Wednesday, 31 October 2018

Importance of support and resistance


support and resistance when trading fx
One of the most frequently mentioned words in forex trading is support and resistance.
This is because they are important levels that give signals on the next price moves. Whether you’re trading forex, CFDs or commodities, it is important to know where support and resistance sit.

Looking for support and resistance levels

Support and resistance levels can be tricky to view on a chart when starting out, but over time, they become second nature. After viewing a few charts, you will be able to spot support and resistance levels with ease.
Let’s look at two charts highlighting these key levels.
Support and resistance when trading fx

In this chart, you can see that price has bounced back for several times when it hit the support level.
This means traders are supporting the price move at this level and not letting it go lower. This is when a support level is established. If this level is tested several times, it is more likely to hold.

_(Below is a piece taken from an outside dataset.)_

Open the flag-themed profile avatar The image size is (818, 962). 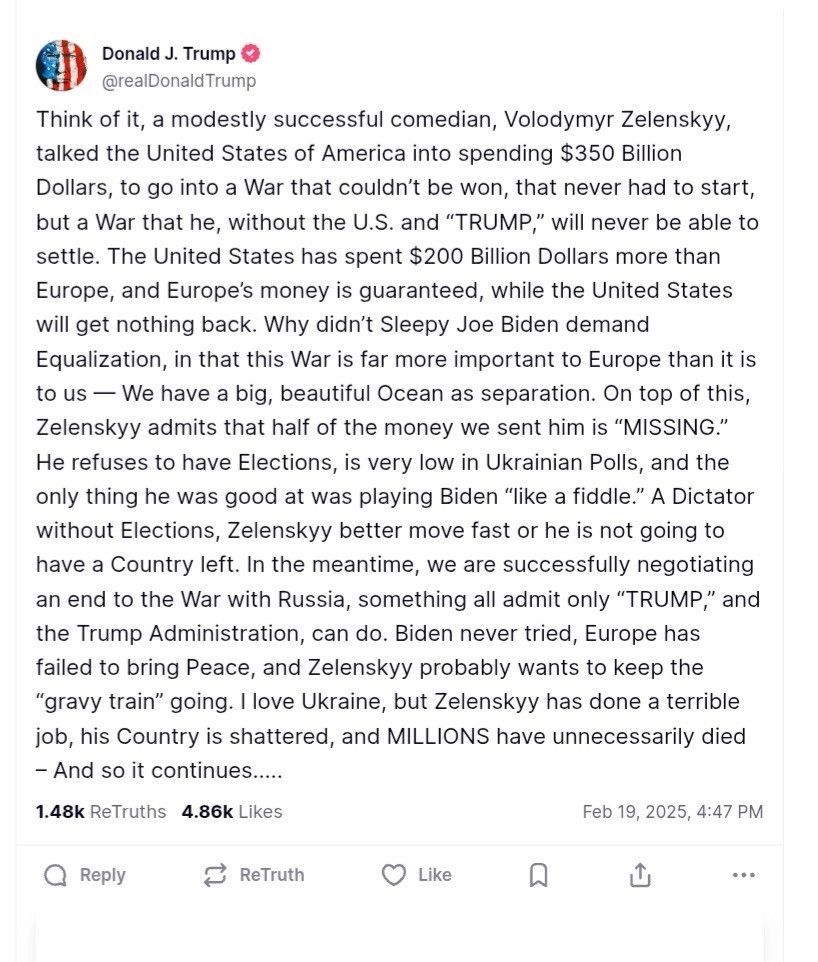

support and resistance when trading FX

On the other hand, this chart shows the resistance level. This means traders are not pushing this price any higher than this level, that’s why it is called resistance.
It means any attempt to try to go higher is being met with strong resistance.

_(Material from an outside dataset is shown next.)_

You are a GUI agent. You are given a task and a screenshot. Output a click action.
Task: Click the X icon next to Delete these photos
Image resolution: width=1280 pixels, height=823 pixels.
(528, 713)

Why is support and resistance important for your trading?                     

It is important to know where support and resistance levels are because they signal trader sentiment.
If traders are bullish and able to break through a resistance level, prices will escalate quickly.
However, despite some bullish sentiment at times, traders are also wary when prices go near the resistance level because it could mean prices will be rejected and go lower.
On the flip side, if traders are bearish, a break of a key support level will trigger a number of stops and see the price fall quickly.

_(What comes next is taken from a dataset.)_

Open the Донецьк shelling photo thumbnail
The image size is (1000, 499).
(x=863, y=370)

Psychology behind support and resistance

From a technical analysis point of view, support and resistance levels tell a lot about traders’ psychology. Here are three most common interpretations of support and resistance levels.
  • Length of time or frequency – the longer a price stays on a certain support or resistance level, the more important and stronger that level gets.
For example, in the chart below, the Aussie dollar was trading on a tight range between .75 – .77 cents. And whenever the price moved to .77 cents or just above it the sellers stepped in and drove the price lower.
support and resistance when trading FX

This price action went on for several months, indicating that.77 cents was a key resistance level for the Aussie dollar.
From the trading psychology’s point of view, this means traders are willing to support the Aussie dollar but only up to a certain level – in this case at .77 cents. Anything over 0.77 and traders felt the Aussie Dollar was overvalued and expensive.
  • Trading volume at key levels –heavy trading volume at a support or resistance level will indicate the importance of that level.
Many technical traders use the combination of volume and support and resistance levels as indicators or signposts.
For example, if there’s heavy trading volume on a support level, this could mean the bullish traders are willing to buy at that price. On the other hand, there must be the bearish traders on the other side trying to pull the price down.
  • Switching of roles – while support and resistance levels can be solid and defined at times, there are also instances they will swap roles.
This will happen when a previous support level is breached. Once breached, prices often attempt to rally back to the previous support, turning it into a new resistance level.
The same is true with a resistance level that has been breached and then turns into a new support level.
Both of these scenarios mean trader sentiment has reversed. As a trader it is best you take note of the change in sentiment as it could drive the next direction in price.